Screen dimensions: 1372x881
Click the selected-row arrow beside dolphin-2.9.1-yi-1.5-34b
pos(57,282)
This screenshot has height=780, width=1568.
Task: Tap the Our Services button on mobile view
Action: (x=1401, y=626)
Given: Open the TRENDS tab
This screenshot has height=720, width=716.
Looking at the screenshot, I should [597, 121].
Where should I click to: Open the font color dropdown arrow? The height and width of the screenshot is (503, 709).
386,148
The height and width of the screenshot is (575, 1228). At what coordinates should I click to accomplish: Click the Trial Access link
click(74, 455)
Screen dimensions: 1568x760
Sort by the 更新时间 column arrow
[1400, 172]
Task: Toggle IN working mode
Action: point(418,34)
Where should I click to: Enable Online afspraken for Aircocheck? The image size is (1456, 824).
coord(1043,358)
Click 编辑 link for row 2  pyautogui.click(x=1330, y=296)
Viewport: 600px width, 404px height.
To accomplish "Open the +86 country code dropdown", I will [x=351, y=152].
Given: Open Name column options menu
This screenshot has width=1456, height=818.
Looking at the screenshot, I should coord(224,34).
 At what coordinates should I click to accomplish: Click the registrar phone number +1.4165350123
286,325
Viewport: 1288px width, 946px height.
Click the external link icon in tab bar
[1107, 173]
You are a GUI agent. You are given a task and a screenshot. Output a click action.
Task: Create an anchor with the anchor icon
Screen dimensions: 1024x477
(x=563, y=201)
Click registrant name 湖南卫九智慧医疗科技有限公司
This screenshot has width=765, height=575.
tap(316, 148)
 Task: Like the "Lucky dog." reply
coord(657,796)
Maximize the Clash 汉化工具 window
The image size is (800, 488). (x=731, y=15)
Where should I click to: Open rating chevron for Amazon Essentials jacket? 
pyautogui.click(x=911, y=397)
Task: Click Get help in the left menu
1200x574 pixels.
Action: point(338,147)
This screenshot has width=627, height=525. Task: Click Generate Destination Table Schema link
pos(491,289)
☆ ☆ ☆
- TASK DETAILS -
Update all of the lines above by replacing "Screen dimensions" with "Display size" wherever it occurs, leaving everything else unchanged.

- ANSWER IN FULL -
Display size: 1372x881
Click the selected-row arrow beside dolphin-2.9.1-yi-1.5-34b
pos(57,282)
This screenshot has height=780, width=1568.
Task: Tap the Our Services button on mobile view
Action: (x=1401, y=626)
Given: Open the TRENDS tab
This screenshot has height=720, width=716.
Looking at the screenshot, I should [597, 121].
Where should I click to: Open the font color dropdown arrow? The height and width of the screenshot is (503, 709).
386,148
The height and width of the screenshot is (575, 1228). At what coordinates should I click to accomplish: Click the Trial Access link
click(74, 455)
Display size: 1568x760
Sort by the 更新时间 column arrow
[1400, 172]
Task: Toggle IN working mode
Action: point(418,34)
Where should I click to: Enable Online afspraken for Aircocheck? The image size is (1456, 824).
coord(1043,358)
Click 编辑 link for row 2  pyautogui.click(x=1330, y=296)
Viewport: 600px width, 404px height.
To accomplish "Open the +86 country code dropdown", I will [x=351, y=152].
Given: Open Name column options menu
This screenshot has width=1456, height=818.
Looking at the screenshot, I should coord(224,34).
 At what coordinates should I click to accomplish: Click the registrar phone number +1.4165350123
286,325
Viewport: 1288px width, 946px height.
Click the external link icon in tab bar
[1107, 173]
You are a GUI agent. You are given a task and a screenshot. Output a click action.
Task: Create an anchor with the anchor icon
Display size: 1024x477
(x=563, y=201)
Click registrant name 湖南卫九智慧医疗科技有限公司
This screenshot has width=765, height=575.
tap(316, 148)
 Task: Like the "Lucky dog." reply
coord(657,796)
Maximize the Clash 汉化工具 window
The image size is (800, 488). (x=731, y=15)
Where should I click to: Open rating chevron for Amazon Essentials jacket? 
pyautogui.click(x=911, y=397)
Task: Click Get help in the left menu
1200x574 pixels.
Action: point(338,147)
This screenshot has width=627, height=525. Task: Click Generate Destination Table Schema link
pos(491,289)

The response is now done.